## Excerpt to read
______
Bernie Madoff, the disgraced Wall Street financier who admitted to carrying out the biggest Ponzi scheme in U.S. history, died in prison on Wednesday morning at the age of 82, a Bureau of Prisons spokesperson confirmed to The Daily Beast.
The spokesperson said he died of natural causes and it’s not believed to be COVID-related. Madoff was serving a 150-year prison sentence, after pleading guilty in 2009 to swindling thousands of investors for decades. Associated Press first reported on his death.
Last year, he complained that he was dying from terminal kidney disease, and asked a judge to grant him an early release. However, the request was denied, and Madoff spent his final days at the Federal Medical Center in Butner, North Carolina.
“Last year Bernie Madoff asked his sentencing court to grant him compassionate release so he could die at home with his remaining friends and family. At the time, Bernie had a life expectancy of less than 18 months,” Brandon Sample, one of Madoff’s attorneys, said in a Wednesday statement.
“Bernie’s sentencing judge denied that request, despite Bernie’s terminal kidney disease and expressed remorse for his crimes. Bernie, up until his death, lived with guilt and remorse for his crimes. Although the crimes Bernie was convicted of have come to define who he was—he was also a father and a husband. He was soft-spoken and an intellectual. Bernie was by no means perfect. But no man is.”
Madoff will go down in history as one of America’s most notorious fraudsters, who authorities say bilked as many as 37,000 people in more than 130 countries over 40 years. He was eventually busted on Dec. 11, 2008, after two of his sons turned him in.
______
## Problems to solve
1. In the article on Bernie Madoff's death, where did Madoff spend his final days?
2. Reproduce the article on Bernie Madoff's death word for word, starting at "The spokesperson said" and ending at "Butner, North Carolina.".
You don't need the records at all.

## Dataset records
______
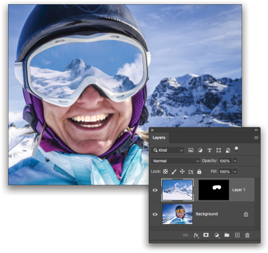Link layers using the chain icon
The image size is (268, 253).
click(185, 235)
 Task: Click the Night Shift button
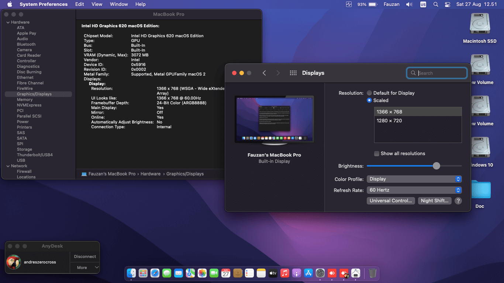coord(435,201)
______
## Task-by-task answers
1. At the Federal Medical Center in Butner, North Carolina.

2.
The spokesperson said he died of natural causes and it’s not believed to be COVID-related. Madoff was serving a 150-year prison sentence, after pleading guilty in 2009 to swindling thousands of investors for decades. Associated Press first reported on his death.
Last year, he complained that he was dying from terminal kidney disease, and asked a judge to grant him an early release. However, the request was denied, and Madoff spent his final days at the Federal Medical Center in Butner, North Carolina.